Purpose: β-catenin signaling is an essential pathway that regulates numerous cellular processes. In this study, we investigated the role of β-catenin signaling in RPE cells in the development of proliferative vitreoretinopathy (PVR) using a swine model.

Methods: Western blot analysis and immunostaining were used to detect total β-catenin and active β-catenin (ABC) expression on RPE sheets. The role of β-catenin in RPE during epithelial-mesenchymal transition (EMT), cell migration, cell proliferation and cell contraction were assessed by marker protein staining using a scratch assay and type 1 collagen contraction assay. The effect of FH535, a β-catenin/TCF signaling inhibitor, on these features of cell de-differentiation was also investigated. The swine model of experimental PVR, in which RPE cells were injected into vitrectomized eyes, was used to assess the efficacy of FH535 in preventing a traction retinal detachment (TRD).

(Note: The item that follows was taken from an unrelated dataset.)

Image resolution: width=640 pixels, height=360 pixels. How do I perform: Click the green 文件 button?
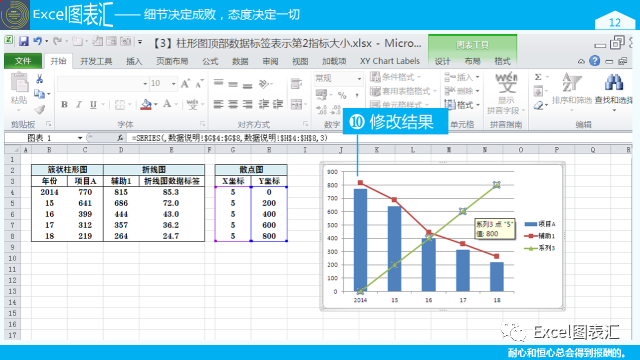pos(23,61)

Results: Staining for ABC was detected in the nucleus of de-differentiated RPE cells but not in the nucleus of differentiated cells. Nuclear ABC expression in de-differentiated RPE cells was accompanied by reduced total β-catenin expression, suggesting that signaling and the subsequent degradation of β-catenin is occurring during or after EMT. FH535 prevented RPE cell EMT, migration, proliferation, and ECM contraction in a dose-dependent manner. Furthermore, FH535 significantly prevented TRD in vivo in the experimental swine PVR model. While TRD was observed in 7 out of 8 animals under control conditions, no animals treated with FH535 developed TRD (0/9).

Conclusions: β-catenin signaling is involved in EMT, migration, proliferation, and contraction of RPE cells and could be acting as one of the key regulators of PVR progression. The β-catenin/TCF signaling inhibitor FH535 significantly inhibited PVR-related RPE changes in vitro and prevented TRD in an experimental PVR model in the swine in vivo.